Мемуары покойного. Часть 5

Алик Малорос
Ехал в деревню я со многими пересадками поездом, и только прилёг отдохнуть, как тут же «провалился» в сон. Снился опять мой сержант Шмаков, живой, просил у меня, чтобы передал родным, что он своей деревни Износково не посрамил. Он из-под Курска был, недалеко от его села городок небольшой Льгов. Ещё у него говор был особенный такой, что-то украинское в нём чудилось. А потом взрыв, и я проснулся на утро следующего дня. Отец с матерью были на работе, сестра Наталья дала мне поесть, а Люба была в школе. Наверняка Лена на ферме была, коров своих доила, и я решил вечером к неё пойти. Одевшись, пошёл в автомастерские, а там уже Шпака нет, зимой от недолеченных ран умер. Новый неизвестный механик ко мне отнёсся недружелюбно, на мой вопрос о работе ответил, что подумает, и я пошёл слоняться по селу. По дороге редко ездили грузовики, обдавали пылью, и выхлопными газами. Я зашёл в райком партии в райцентре, и спросил о работе. Там была очередная суета в конце квартала, никто не мог мне помочь, и я механически пошёл в село Лысово, благо было недалеко. Возле запруды я увидел ферму, кое-как отстроенный длинный сарай, крытый камышом и соломой, с узкими окнами, где не везде были стёкла. Рядом со входом стояла подвода с большими жестяными бидонами. Конюх возился с лошадью. Я зашёл в двери. Сразу шибануло в нос запахами навоза, парного молока, прелой соломы. Я знал, что здесь работают доярки, среди них Елена. Услышав недалеко, как позванивали струйки молока, брызжущие о дно ведра, направился туда. У незнакомой мне доярки спросил, где Лена, и та показала мне кивком головы в другой конец сарая. Свету было мало, и я с трудом разглядел вдали согнутую фигурку доярки. Не глядя на меня, сидящая Лена сказала:
-Забери полное ведро, да неси аккуратней.-
Молча подняв ведро, я понёс молоко к выходу. Конюх забрал у меня ведро, спросил, кто я такой буду. Я ответил, что пришёл к доярке Лене, на что он пробормотал что-то в пышные усы и, перелив молоко в бидон, молча протянул мне ведро. Я понёс порожнее ведро обратно, а Лена доила уже другую корову рядом с прежней.

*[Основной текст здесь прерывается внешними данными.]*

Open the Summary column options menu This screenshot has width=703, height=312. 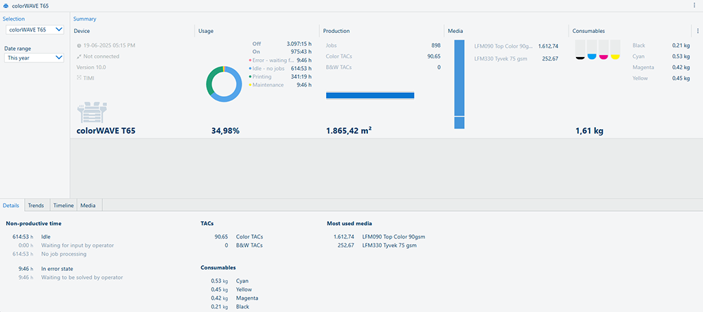tap(698, 31)
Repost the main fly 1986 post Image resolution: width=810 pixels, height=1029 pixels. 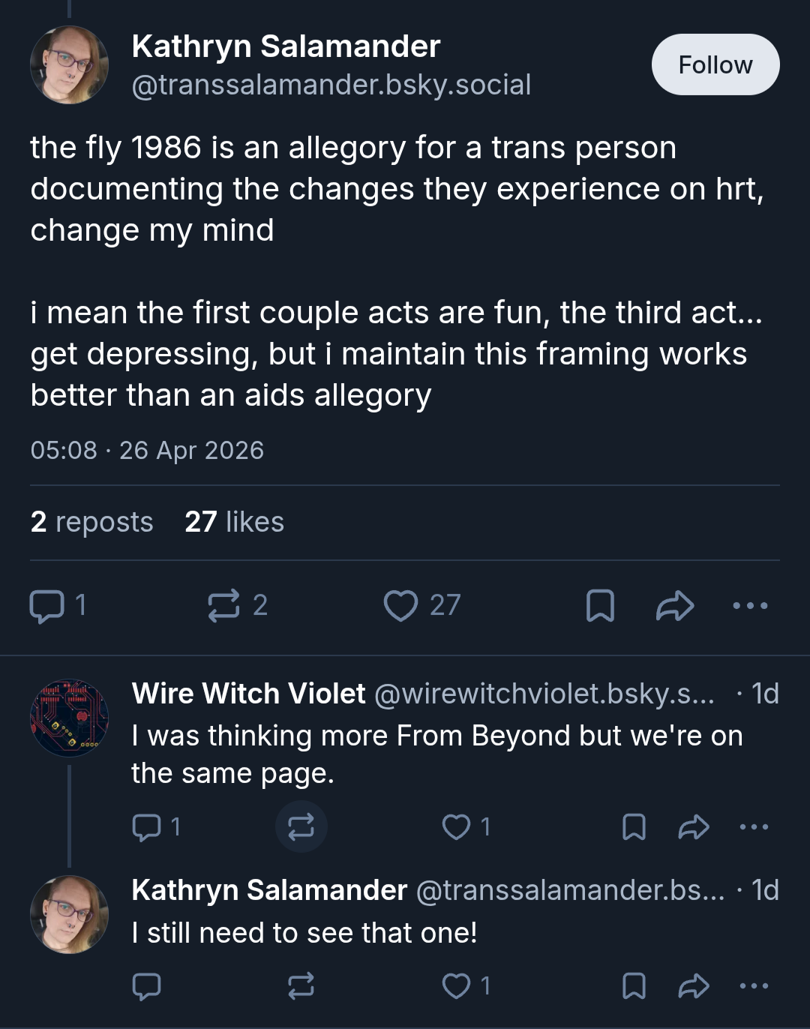pyautogui.click(x=238, y=606)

-Здравствуй, Лена,- произнёс я нарочито бодрым голосом, поставив ведро. Она устало посмотрела на меня, и бесцветным голосом ответила:
-Здравствуй, и ты, Митя. Как там в городе, все девки твои?-
И, показав кивком головы на какой-то свёрток в углу, добавила:
-А вот твой пацан, посмотри и уходи, мне ещё четыре коровы доить.-
Я не знал, что мне возразить на её неласковые слова, медленно пошёл в угол. Наклонившись, увидал завёрнутого в тряпки спящего сосунка, в котором ничего похожего на меня не заметил, осторожно поднял похожего на маленького монгола ребёнка, прижал к себе, как это делали испокон веку бабы, баюкая и рассматривая. Здоровый малыш спокойно спал, видно, был накормлен и чист. Я почувствовал себя здесь лишним, с Леной встречаться больше не хотелось. Осторожно положив свёрток с ребёнком в угол на тряпки, я потоптался немного возле Лены, но не дождавшись от неё слов, вышел из сарая. Воздух был пронзительно свеж после духоты коровника, и я побрёл в контору колхоза. Там никого не было, председатель был в бригадах, агроном в поле. Только незнакомый безрукий старик спросил, чего  мне надо. Я ответил, что ищу председателя, и старик обнадёжил, что к вечеру тот обязательно будет. Ждать не хотелось, и я пошёл назад, в свою деревню. Домой не возвращаясь, зашёл в правление нашего колхоза. И застал председателя, который узнал и предложил мне присесть. Упомянув безвременную смерть Шпака, он попросил меня поработать пока трактористом, так как прежний, напившись, выпал из кабины, и теперь нетрудоспособен. Председатель послал меня к механику, и дал мне для него записку, где обо всём распорядился. Я был рад  оказаться при деле, так как мой отец не любил праздности, и вечно дома чем-то занимался: то в огороде ковырялся, то с пчёлами возился. Недавно он покрыл крышу камышом, сам выкопал погреб. На меня, слоняющегося от нечего делать по двору, смотрел неодобрительно, но ничего не говорил. Раньше он редко взрывался, но тогда мне от него доставалось на орехи. А после войны он со мной ещё не ссорился, а только смотрел на меня, не мигая, когда ему было что-то поперёк. Но мне ссоры с ним были не нужны, мне ещё учиться два года оставалось в институте, а от кого поддержку получишь, как не от родных.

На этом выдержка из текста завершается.